Design of a plate with Impact Load from a Rock

Design of a plate with Impact Load from a Rock

(OP)
Hi,

Here is my scenario; I have a rock bin (a bin made of rock for rocks, yes it is in an underground mine) with a hopper and chute at the bottom discharging to a conveyor.
We want to install a plate at the bottom of the bin to block any rock entry in the chute.
I am using a worst-case scenario for the impact caused by a falling rock on the protective plate. (max height, max size, maximum impact in the normal axe)
What I know : rock size and max velocity at impact.
What I do not know : Modulus of Elasticity of rock
Assumption; rock will absorb 0 energy

Here are the formulas and steps I am using to design the plate:
1. I am calculating the maximum allowable Force from the Impact using stress on a plate formula and the Steel Yield Strength:
https://www.engineersedge.com/calculators/uniform_...

2. With the Max Allowable Force found in step 1, I calculate the deflection:
https://www.engineersedge.com/calculators/uniform_...

3. With the Impact Load Formula, subbing the deflection found from step 2 as the travelling distance, I calculate a theoretical impact load.

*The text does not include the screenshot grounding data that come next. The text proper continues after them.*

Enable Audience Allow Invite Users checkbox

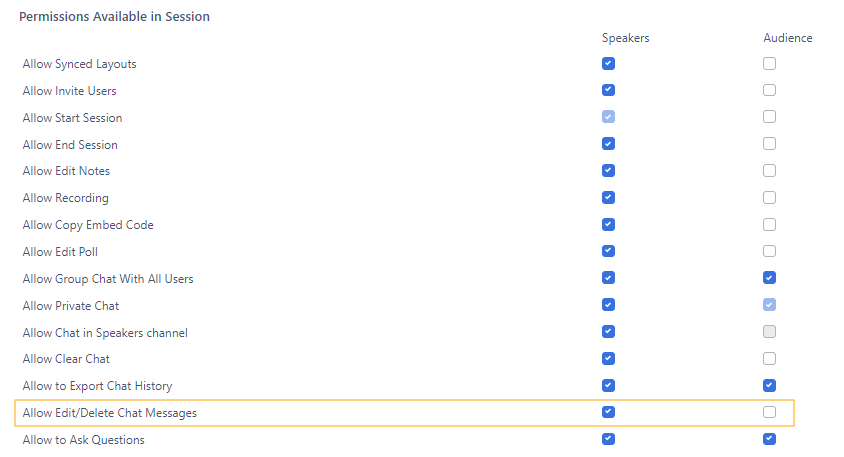tap(769, 90)
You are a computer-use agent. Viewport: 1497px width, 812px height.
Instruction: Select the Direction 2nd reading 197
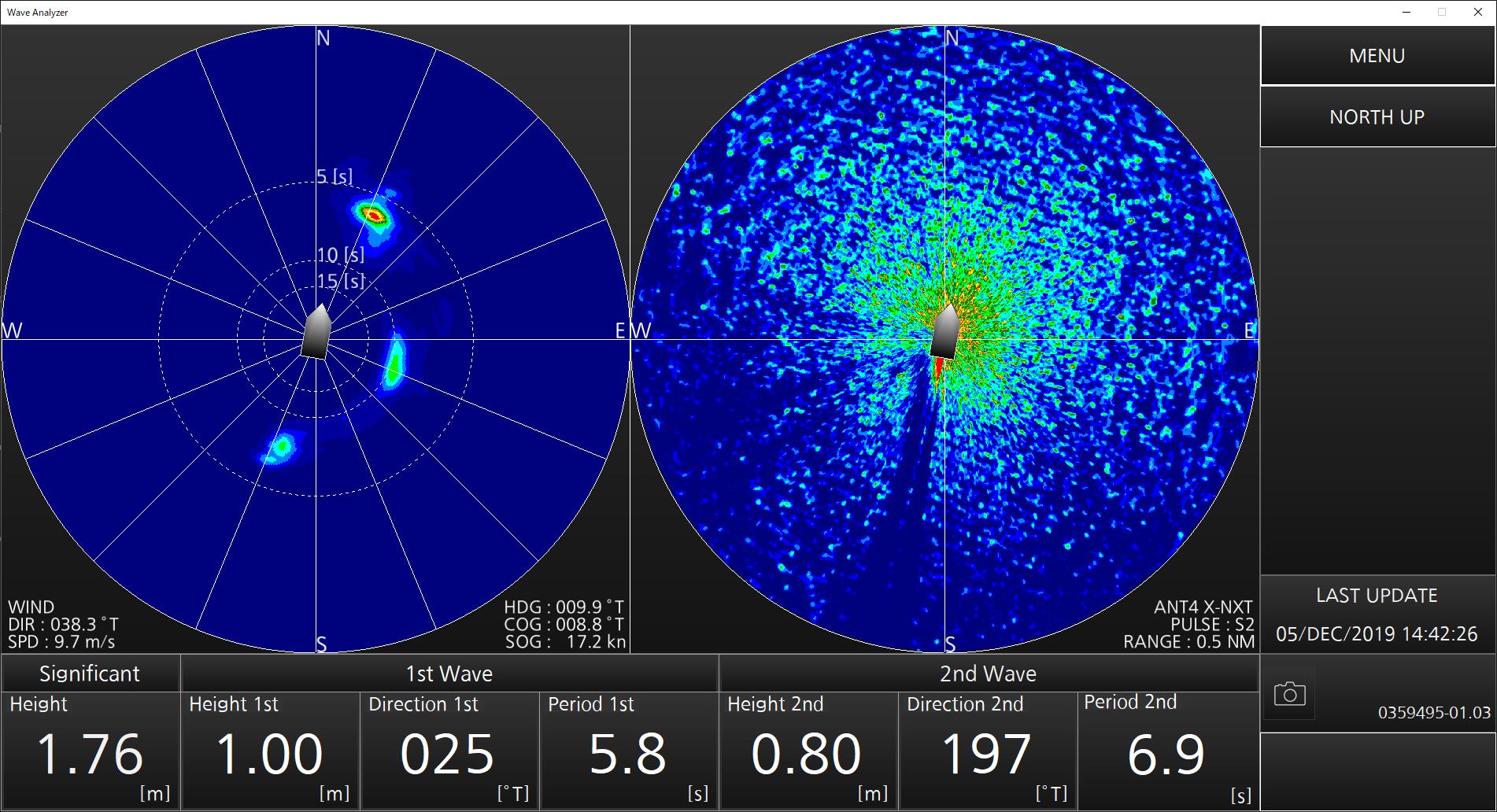point(986,753)
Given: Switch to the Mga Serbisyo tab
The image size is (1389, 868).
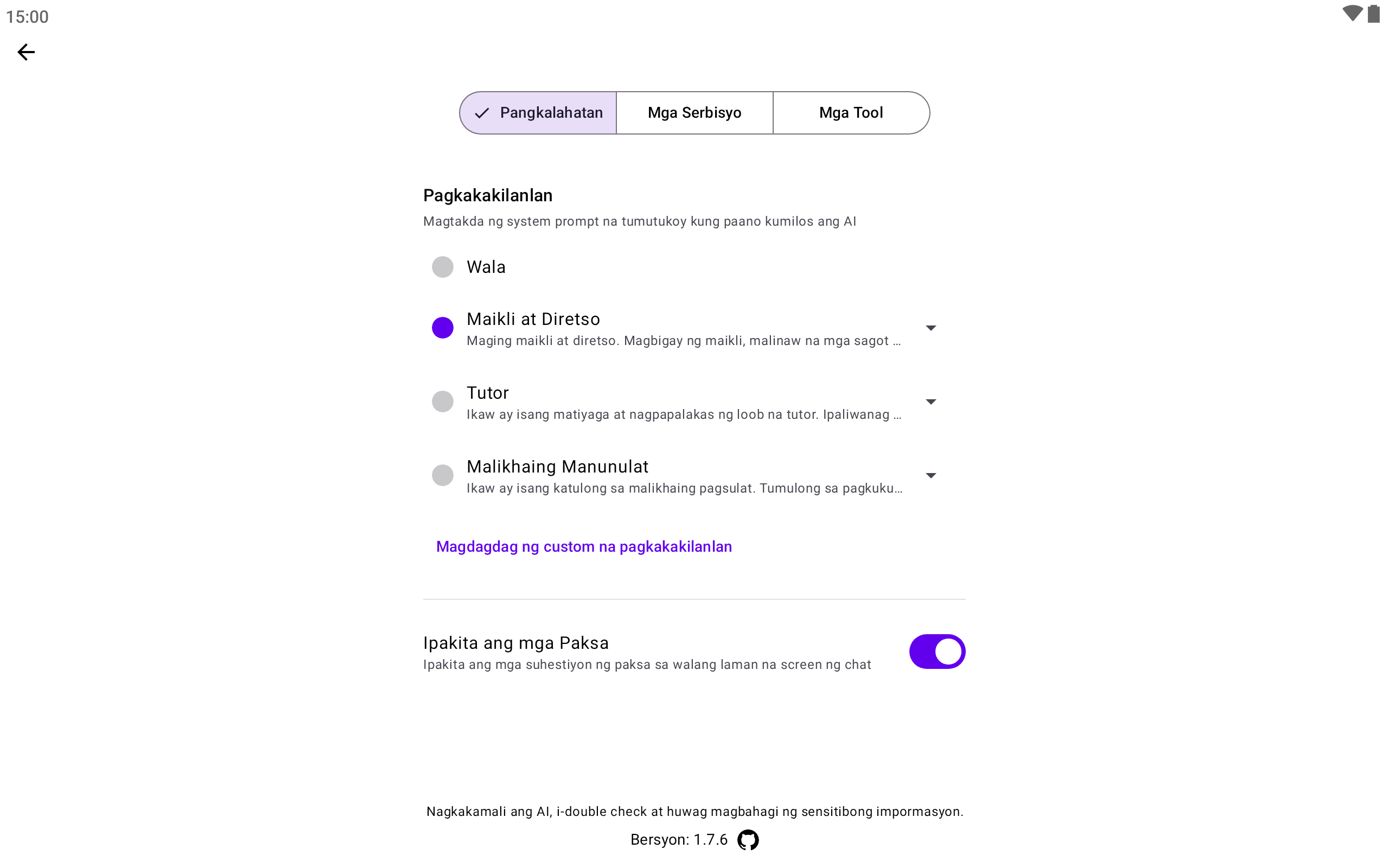Looking at the screenshot, I should coord(694,112).
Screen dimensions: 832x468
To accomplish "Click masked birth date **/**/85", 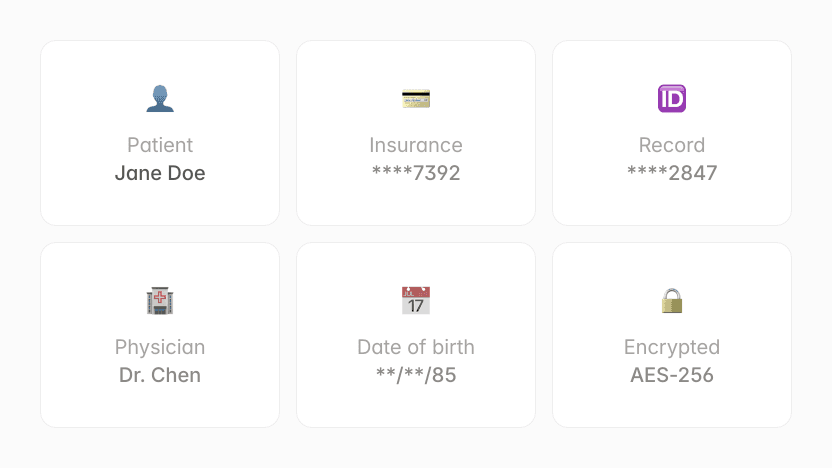I will pyautogui.click(x=416, y=375).
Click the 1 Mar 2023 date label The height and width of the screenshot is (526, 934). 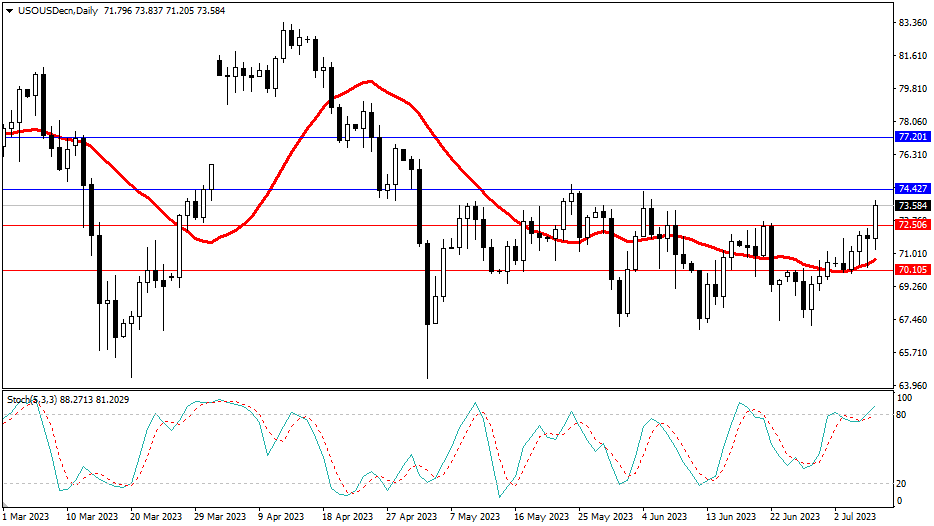pos(26,517)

If the theoretical impact load calculated in step 3 is higher than the allowable force calculated in step 1, I re-iterate the steps with a thicker plate until I achieve a theoretical impact load with security factor lower than the allowable force. (Next steps is to optimized with stiffeners, but I am not quite there yet)

Is my thinking correct? Am I over-simplifying?
I have read a couple of threads on the subject (84200, 74498, 36240 & 77905) but I have not found the steps to be a 100% clear to my linking. I am thinking, hopper, chute and bin’s engineers must do those calculations often, and a straightforward process to achieve those designs must exist. Please let me know if I have to take out my pink glasses.
Also, please note that I am limited resource wise with Mark’s Standard Handbook for Mechanical Engineers, Handbook of Steel Construction (CISC) and google search. So please do not send me a reference of a book I have to purchase and me trying for hours to find a bypass to acquire the said book dazed

Thanks!

RE: Design of a plate with Impact Load from a Rock

You might be over engineering a bit but theres no downside to that at this stage. Beaware that good practice is to never allow your bin to run empty, that way the remnant rock bed absorbs or deflects the impact forces and you will have a lot less maintenance in the area.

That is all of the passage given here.